**DIRECTIONS FOR THIS TASK**
Which lines of the data hold the word "button"? Copy all of them.

**DATASET RECORDS**
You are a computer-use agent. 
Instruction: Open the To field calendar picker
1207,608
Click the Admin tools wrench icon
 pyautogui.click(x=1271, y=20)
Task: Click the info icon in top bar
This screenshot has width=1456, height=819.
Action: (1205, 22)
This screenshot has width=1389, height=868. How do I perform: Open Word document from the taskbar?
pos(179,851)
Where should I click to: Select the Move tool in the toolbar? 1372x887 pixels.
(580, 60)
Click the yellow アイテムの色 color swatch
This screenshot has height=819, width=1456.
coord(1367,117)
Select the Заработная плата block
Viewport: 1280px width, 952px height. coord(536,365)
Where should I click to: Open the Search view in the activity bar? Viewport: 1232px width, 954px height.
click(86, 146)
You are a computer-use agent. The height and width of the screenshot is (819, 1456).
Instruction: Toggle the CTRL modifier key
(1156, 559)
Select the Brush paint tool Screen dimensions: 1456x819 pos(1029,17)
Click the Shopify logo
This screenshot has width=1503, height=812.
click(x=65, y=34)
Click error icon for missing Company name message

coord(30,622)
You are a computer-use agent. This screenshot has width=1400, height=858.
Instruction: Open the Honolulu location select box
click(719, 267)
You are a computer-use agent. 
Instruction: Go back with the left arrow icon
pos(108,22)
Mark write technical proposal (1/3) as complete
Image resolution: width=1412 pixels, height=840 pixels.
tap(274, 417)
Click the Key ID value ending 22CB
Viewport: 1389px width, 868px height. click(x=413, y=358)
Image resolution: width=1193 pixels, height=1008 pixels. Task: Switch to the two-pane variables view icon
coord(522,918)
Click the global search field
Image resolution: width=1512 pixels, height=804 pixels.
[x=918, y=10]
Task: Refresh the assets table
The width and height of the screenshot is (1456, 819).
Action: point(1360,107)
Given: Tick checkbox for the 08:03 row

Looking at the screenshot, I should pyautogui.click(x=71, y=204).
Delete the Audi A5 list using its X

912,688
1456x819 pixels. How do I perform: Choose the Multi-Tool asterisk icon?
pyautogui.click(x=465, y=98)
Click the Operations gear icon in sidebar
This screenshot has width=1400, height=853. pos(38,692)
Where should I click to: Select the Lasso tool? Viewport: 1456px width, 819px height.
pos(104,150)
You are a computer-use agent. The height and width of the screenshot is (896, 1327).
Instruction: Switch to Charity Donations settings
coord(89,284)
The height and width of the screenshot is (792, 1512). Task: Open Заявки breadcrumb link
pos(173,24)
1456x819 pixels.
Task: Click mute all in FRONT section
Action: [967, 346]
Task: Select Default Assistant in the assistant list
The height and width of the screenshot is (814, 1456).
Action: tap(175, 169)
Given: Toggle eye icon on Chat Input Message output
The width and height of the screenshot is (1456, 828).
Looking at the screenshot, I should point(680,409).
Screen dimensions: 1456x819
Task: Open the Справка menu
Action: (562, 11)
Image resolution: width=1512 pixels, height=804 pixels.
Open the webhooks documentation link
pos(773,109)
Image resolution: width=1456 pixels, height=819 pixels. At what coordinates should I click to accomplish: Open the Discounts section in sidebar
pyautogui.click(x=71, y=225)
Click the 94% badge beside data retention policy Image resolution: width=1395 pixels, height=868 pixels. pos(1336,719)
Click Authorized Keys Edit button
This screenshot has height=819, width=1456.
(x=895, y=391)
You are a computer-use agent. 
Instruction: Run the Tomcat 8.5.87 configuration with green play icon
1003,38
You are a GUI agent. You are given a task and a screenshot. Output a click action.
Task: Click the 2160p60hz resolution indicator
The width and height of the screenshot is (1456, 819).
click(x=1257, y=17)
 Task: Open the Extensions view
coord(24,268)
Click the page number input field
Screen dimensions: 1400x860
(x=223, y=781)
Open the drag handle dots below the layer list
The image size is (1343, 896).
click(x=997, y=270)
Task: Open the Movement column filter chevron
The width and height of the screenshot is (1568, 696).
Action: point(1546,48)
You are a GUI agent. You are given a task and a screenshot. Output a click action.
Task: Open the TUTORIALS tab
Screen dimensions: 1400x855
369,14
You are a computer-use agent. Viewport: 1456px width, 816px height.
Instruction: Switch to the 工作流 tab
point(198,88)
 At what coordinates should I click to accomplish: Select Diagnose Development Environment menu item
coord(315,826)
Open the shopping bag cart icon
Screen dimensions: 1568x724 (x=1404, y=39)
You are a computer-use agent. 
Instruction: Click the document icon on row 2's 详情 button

**FINAL ANSWER**
Click Authorized Keys Edit button
Instruction: Click the document icon on row 2's 详情 button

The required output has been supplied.